I don't know about the "etcs", but two of the three you listed are empty critiques, as they are quite easily generalized to nothingness with no argument against doing so. "You like something? Ha! Fetishism!" - "You believe something? Ha! You're just buying into a theory of someone else which is using you!"

Alienation is simply a fact of life to varying degrees, regardless of the social organization. In other news, Gravity is an oppressive force.

Ha, well none of those comments comes remotely close to accurately capturing what its concept is.
 
Ha, well none of those comments comes remotely close to accurately capturing what its concept is.

Rather than going off in three different directions, I'll stick with one:

https://en.wikipedia.org/wiki/Commodity_fetishism

The next mention of fetishism was in the 1842 Rheinische Zeitung newspaper articles about the "Debates on the Law on Thefts of Wood", wherein Marx spoke of the Spanish fetishism of gold and the German fetishism of wood as commodities:[11]

The savages of Cuba regarded gold as a fetish of the Spaniards. They celebrated a feast in its honour, sang in a circle around it, and then threw it into the sea. If the Cuban savages had been present at the sitting of the Rhine Province Assembly, would they not have regarded wood as the Rhinelanders' fetish? But a subsequent sitting would have taught them that the worship of animals is connected with this fetishism, and they would have thrown the hares into the sea in order to save the human beings.

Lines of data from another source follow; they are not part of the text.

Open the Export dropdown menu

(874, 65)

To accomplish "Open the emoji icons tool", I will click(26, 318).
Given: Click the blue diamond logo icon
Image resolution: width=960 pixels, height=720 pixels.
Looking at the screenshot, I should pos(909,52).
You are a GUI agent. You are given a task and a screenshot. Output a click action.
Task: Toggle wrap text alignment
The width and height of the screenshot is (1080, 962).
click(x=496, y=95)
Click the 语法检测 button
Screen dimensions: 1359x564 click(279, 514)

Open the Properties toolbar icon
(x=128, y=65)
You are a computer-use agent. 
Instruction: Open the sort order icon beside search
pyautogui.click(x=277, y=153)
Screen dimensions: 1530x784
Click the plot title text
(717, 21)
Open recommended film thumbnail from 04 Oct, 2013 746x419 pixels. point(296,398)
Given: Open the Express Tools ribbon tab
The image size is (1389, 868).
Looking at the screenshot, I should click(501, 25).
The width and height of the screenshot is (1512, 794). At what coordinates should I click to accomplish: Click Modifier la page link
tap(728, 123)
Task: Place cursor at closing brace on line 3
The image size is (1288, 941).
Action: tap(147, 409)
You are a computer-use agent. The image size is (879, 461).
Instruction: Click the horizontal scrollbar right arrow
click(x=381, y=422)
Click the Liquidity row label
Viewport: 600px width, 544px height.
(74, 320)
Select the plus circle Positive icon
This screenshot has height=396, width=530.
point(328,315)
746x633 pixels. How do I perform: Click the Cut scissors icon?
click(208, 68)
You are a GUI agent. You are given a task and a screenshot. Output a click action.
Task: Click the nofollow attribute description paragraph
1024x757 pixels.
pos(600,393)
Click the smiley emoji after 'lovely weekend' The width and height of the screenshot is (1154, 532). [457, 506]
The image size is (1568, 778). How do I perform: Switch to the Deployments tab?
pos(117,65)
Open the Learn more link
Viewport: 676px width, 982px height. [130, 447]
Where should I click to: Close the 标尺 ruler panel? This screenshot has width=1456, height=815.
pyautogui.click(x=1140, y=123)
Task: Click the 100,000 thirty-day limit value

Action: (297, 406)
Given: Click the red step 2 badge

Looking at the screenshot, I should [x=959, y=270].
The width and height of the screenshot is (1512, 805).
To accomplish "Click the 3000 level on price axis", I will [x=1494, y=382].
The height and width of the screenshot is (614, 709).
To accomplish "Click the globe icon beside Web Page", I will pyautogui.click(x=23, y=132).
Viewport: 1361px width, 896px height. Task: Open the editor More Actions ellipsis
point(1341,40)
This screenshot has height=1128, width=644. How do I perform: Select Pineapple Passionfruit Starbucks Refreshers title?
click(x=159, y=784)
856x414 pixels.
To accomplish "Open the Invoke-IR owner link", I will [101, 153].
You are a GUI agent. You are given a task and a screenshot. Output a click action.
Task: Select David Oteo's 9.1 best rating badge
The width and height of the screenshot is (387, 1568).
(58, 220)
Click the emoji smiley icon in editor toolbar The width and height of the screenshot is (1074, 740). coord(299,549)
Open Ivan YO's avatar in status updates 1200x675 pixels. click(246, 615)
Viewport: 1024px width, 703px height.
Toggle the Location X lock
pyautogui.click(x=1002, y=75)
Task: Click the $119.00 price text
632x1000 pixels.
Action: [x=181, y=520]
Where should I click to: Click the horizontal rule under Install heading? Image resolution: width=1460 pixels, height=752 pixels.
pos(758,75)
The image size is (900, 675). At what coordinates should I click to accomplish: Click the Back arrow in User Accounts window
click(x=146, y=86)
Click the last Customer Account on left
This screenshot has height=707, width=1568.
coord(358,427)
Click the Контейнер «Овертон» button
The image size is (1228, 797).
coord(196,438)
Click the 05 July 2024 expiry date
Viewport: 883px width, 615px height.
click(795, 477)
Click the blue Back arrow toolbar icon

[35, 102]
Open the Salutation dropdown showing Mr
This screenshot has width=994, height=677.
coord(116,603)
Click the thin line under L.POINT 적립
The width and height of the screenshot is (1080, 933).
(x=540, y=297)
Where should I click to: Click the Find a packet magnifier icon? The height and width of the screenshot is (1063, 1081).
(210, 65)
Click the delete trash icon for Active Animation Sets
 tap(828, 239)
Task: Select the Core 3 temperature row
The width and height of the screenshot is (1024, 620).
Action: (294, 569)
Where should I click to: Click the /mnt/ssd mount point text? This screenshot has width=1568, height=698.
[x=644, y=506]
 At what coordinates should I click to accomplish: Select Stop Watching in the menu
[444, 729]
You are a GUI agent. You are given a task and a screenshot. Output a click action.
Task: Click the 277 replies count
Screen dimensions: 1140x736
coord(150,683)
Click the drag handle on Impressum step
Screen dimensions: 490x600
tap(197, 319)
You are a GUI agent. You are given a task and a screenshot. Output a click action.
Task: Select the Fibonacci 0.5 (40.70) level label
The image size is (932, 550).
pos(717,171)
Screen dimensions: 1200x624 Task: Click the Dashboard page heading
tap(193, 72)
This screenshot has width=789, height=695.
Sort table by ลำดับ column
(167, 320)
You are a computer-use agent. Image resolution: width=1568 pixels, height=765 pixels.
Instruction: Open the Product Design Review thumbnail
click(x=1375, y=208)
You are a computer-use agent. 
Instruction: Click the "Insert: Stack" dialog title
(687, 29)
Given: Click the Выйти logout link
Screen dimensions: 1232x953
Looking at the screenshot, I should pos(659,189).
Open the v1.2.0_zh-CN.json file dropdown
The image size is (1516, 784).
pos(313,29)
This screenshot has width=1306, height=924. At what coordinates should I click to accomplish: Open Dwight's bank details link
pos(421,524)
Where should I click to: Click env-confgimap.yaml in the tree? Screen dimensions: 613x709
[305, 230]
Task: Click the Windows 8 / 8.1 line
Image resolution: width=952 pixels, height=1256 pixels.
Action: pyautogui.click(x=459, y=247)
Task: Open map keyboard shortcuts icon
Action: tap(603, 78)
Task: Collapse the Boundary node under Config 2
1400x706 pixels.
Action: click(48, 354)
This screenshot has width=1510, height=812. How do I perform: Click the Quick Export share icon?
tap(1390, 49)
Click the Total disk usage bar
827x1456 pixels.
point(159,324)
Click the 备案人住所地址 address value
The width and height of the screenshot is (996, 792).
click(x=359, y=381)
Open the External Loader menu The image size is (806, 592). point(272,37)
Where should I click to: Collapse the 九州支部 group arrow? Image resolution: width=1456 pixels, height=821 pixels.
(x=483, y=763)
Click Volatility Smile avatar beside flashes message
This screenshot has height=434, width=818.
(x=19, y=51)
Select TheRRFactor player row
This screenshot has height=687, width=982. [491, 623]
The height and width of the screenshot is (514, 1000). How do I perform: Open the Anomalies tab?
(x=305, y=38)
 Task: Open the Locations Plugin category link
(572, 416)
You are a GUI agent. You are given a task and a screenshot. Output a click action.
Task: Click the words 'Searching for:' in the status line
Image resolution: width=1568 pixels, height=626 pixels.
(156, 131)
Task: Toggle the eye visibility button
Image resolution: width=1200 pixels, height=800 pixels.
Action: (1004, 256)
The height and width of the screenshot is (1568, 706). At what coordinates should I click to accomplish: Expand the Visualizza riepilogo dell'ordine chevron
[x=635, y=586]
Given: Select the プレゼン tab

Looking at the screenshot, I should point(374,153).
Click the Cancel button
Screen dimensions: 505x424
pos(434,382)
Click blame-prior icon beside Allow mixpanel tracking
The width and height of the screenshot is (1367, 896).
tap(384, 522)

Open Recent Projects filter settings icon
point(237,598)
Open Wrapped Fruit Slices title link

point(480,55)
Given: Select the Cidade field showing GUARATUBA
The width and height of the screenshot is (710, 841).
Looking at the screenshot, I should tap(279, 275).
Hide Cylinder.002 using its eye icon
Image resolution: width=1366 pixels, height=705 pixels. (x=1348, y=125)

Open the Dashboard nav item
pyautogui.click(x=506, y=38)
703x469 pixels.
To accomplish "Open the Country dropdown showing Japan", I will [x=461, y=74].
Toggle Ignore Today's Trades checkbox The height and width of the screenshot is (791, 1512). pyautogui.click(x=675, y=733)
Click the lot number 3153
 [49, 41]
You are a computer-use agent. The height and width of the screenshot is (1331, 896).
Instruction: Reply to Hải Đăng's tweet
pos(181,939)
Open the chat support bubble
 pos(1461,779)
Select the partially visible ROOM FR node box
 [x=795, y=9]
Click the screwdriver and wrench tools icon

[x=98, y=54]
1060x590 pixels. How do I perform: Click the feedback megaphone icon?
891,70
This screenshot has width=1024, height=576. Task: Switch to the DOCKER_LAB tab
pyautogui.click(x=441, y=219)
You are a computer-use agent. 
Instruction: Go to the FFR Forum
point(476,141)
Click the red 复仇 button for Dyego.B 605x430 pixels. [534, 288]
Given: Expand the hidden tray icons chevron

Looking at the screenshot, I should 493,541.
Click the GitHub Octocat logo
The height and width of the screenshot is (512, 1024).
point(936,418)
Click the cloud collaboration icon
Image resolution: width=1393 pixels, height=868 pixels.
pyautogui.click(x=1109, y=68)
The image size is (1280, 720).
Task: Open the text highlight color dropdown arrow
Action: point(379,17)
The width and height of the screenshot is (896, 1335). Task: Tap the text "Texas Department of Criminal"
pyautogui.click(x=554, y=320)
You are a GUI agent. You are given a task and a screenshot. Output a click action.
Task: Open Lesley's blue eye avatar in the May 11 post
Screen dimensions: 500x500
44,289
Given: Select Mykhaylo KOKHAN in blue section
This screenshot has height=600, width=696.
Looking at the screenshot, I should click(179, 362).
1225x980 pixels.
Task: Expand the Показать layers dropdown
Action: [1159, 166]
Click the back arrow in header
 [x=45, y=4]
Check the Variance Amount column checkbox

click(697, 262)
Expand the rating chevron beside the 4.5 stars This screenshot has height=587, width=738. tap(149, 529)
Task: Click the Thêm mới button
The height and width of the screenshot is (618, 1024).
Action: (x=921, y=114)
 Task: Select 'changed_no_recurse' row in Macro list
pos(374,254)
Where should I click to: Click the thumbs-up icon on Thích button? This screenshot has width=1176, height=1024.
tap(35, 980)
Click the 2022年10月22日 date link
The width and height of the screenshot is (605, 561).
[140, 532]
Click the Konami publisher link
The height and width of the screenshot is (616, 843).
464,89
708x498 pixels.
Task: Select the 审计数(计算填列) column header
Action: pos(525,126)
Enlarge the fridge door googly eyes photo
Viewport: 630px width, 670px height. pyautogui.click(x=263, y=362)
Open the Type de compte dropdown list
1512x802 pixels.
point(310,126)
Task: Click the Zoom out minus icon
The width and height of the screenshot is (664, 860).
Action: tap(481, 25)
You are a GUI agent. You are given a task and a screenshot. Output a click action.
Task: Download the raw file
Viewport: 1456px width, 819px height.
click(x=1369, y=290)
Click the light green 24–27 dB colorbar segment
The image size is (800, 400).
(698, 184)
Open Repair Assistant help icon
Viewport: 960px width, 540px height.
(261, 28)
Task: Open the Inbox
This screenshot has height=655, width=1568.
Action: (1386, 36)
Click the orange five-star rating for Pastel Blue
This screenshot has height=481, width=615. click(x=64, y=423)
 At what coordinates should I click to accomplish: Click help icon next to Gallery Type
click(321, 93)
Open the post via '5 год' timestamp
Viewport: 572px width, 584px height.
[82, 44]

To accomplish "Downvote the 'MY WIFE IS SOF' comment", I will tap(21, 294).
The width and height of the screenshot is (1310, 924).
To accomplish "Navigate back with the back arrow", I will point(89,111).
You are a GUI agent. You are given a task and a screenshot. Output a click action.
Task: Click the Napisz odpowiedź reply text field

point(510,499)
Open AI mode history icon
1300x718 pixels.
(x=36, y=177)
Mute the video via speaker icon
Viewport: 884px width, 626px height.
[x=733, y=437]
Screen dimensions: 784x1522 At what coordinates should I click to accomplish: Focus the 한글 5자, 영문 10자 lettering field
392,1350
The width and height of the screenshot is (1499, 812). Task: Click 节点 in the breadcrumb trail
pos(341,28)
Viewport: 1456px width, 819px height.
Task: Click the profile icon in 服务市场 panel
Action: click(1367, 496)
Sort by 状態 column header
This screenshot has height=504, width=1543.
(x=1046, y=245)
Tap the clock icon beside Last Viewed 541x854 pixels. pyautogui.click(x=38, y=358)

What is apparent here is that "fetishism" was Marx blindly (or ideologically) staggering around the concept of subjective value - which has roots in scarcity but isn't entirely explained by it. Marx's "deep" analysis was to go "huh, different people like different things to different degrees. that's dumb (or exploitive!)". The following (but earlier) quote clarifies that:

the commodity-form, and the value-relation of the products of labour within which it appears, have absolutely no connection with the physical nature of the commodity and the material relations arising out of this. It is nothing but the definite social relation between men themselves which assumes here, for them, the fantastic form of a relation between things........ I call this the fetishism which attaches itself to the products of labour

I could also point out that it is incorrect that there is no connection between value and physical nature of the commodity, nor that monetary value is the sum total of social relations. On more thought, maybe I'm wrong about Marx not being at fault for missing subjective value theory. Feitshism appears to be his attempt at engaging in "woo-wooing" it.

The value of a commodity originates from the human being's intellectual and perceptual capacity to consciously (subjectively) ascribe a relative value (importance) to a commodity, the goods and services manufactured by the labour of a worker. Therefore, in the course of the economic transactions (buying and selling) that constitute market exchange, people ascribe subjective values to the commodities (goods and services), which the buyers and the sellers then perceive as objective values, the market-exchange prices that people will pay for the commodities.

A. That sounds like a pretty reasonable summary of the STOV, minus the part about "labour of the worker" B. It's technically a critique that some people perceive these subjective values as "objective" values, but I must say....and? Some people think the earth is flat.